Inícios da república (509 - 338 a.C.)

É normalmente aceite que a monarquia romana foi abolida por um golpe de Estado patrício, provavelmente provocado pelas medidas populistas a favor da classe plebeia feitas pelo governo monárquico. De facto, Alfoldi sugere que o golpe foi feito pelos próprios cavaleiros. De acordo com a interpretação de Fraccaro, quando a monarquia romana foi substituída por dois pretores (mais tarde chamados cônsules) eleitos anualmente, o exército real foi dividido igualmente entre eles para as suas respectivas campanhas, e se isto for verdade, então explica por que é que mais tarde Políbio diz que uma das legiões de cavalaria tinha 300 homens. A algum ponto nos inícios da república, uma reforma constitucional importante foi introduzida, chamada organização centuriada sérvia. Apesar de ser atribuída ao rei Sérvio Túlio, é geralmente aceite que foi feita mais tarde. Cornell sugere que foi introduzida em 406 a.C., acompanhada pela introdução de pagamento por serviço militar para recompensar os soldados pelo tempo longe dos campos deles.
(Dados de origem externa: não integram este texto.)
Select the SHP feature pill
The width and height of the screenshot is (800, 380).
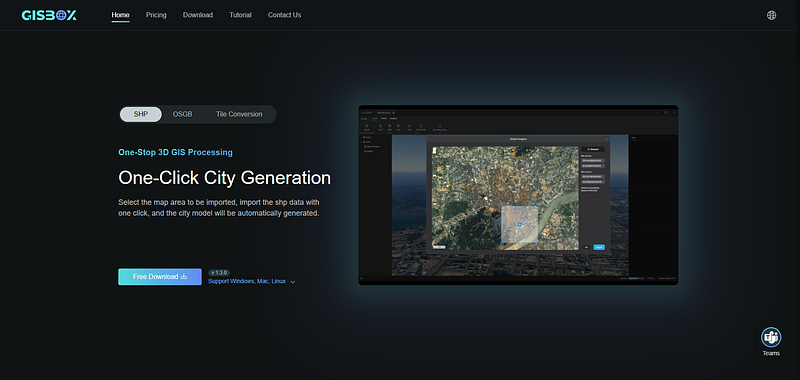click(x=141, y=114)
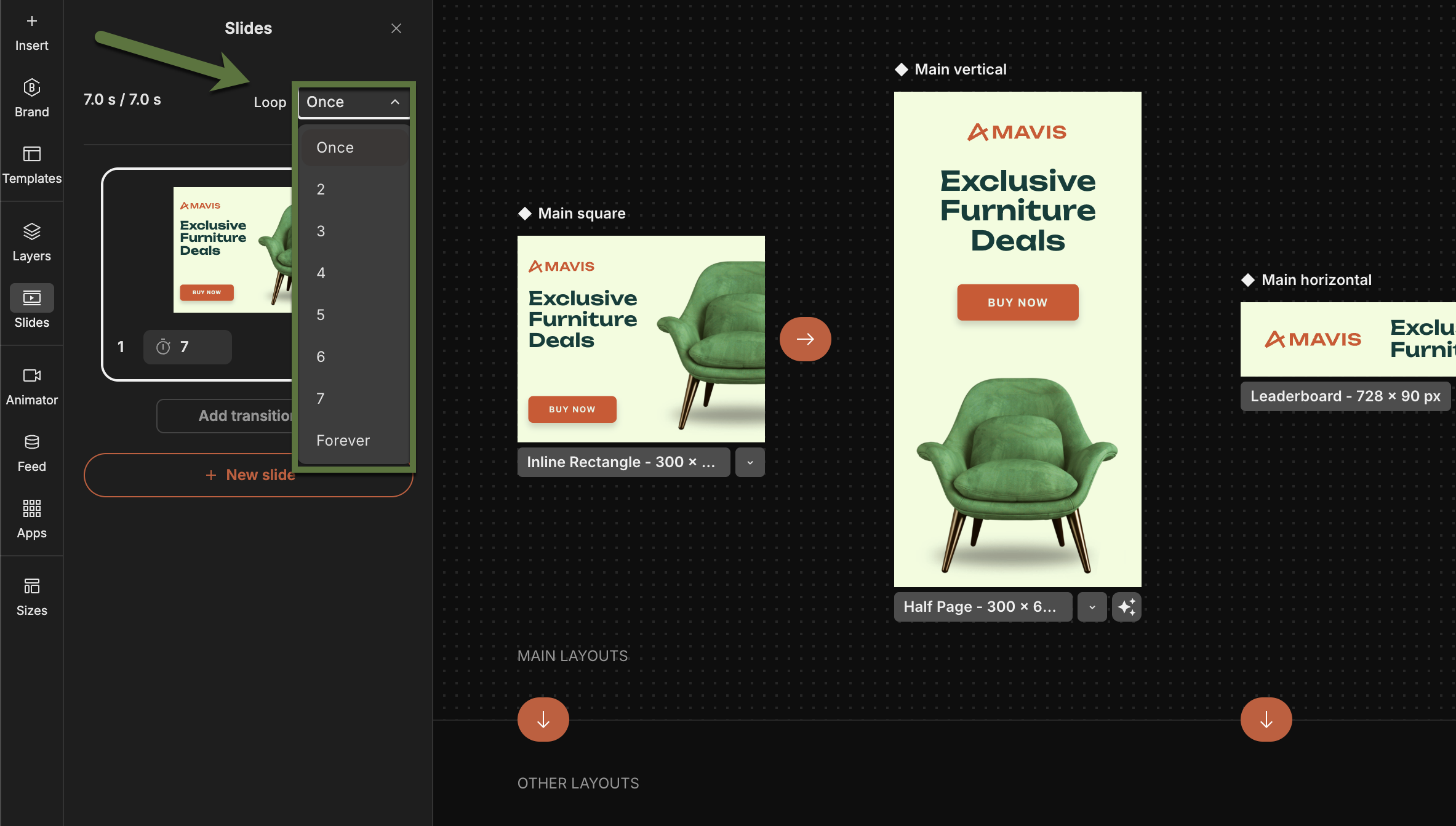Click the slide duration field showing 7
Screen dimensions: 1456x826
pyautogui.click(x=187, y=347)
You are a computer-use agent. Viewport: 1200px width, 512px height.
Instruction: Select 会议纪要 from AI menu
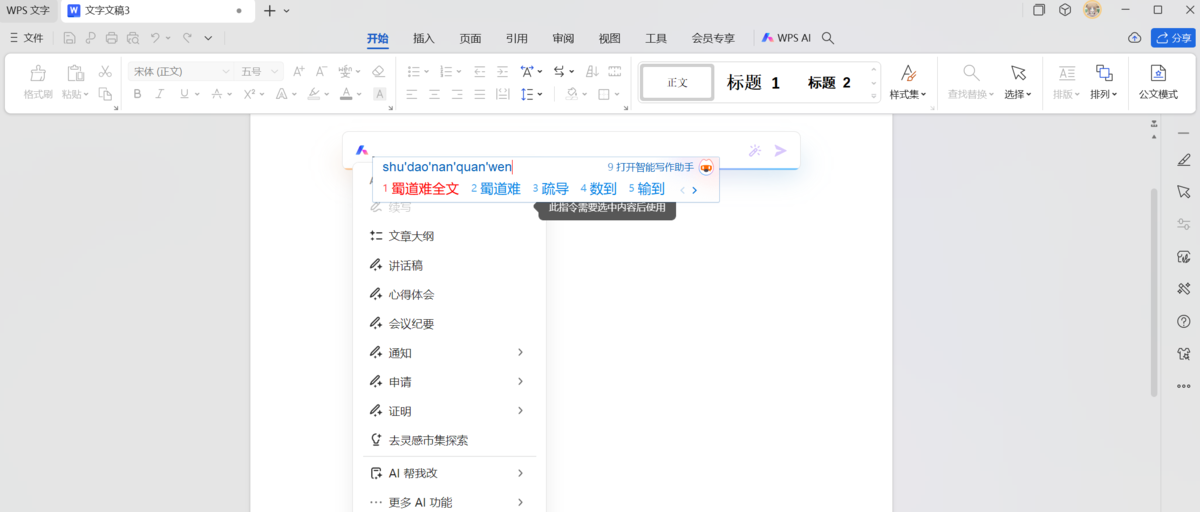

Para os propósitos de actividade eleitoral e taxação, o corpo de cidadãos masculinos que podia cumprir serviço militar nas legiões foi dividido em 5 classes baseadas nas suas propriedades. Estas classes eram então divididas em centúrias (grupos de voto neste contexto, não formações militares). O grupo mais alto era conhecido como a primeira classe e valia mais de 10 000 dracmas (a denominação grega foi usada pelos romanos como a sua moeda de prata principal até à introdução do denário, com valor parecido, em 211 a.C.). Incluía 18 centúrias de equestres e 80 de plebeus ricos. As 12 centúrias de equestres adicionais a 6 de origem real foram provavelmente formadas por esta altura. Pensa-se que tenham estado abertas a pessoas que não eram patrícias. Por isso, a partir desta altura, se não antes, equestres já não eram sinónimos de patrícios. Estes últimos tornaram-se num grupo mais pequeno dentro da nobilitas romana (aristocracia), mas mantiveram precedência oficial, prestígio enorme e postos reservados, a maior parte deles de uma natureza religiosa.

03

República Tardia (338 - 30 a.C.)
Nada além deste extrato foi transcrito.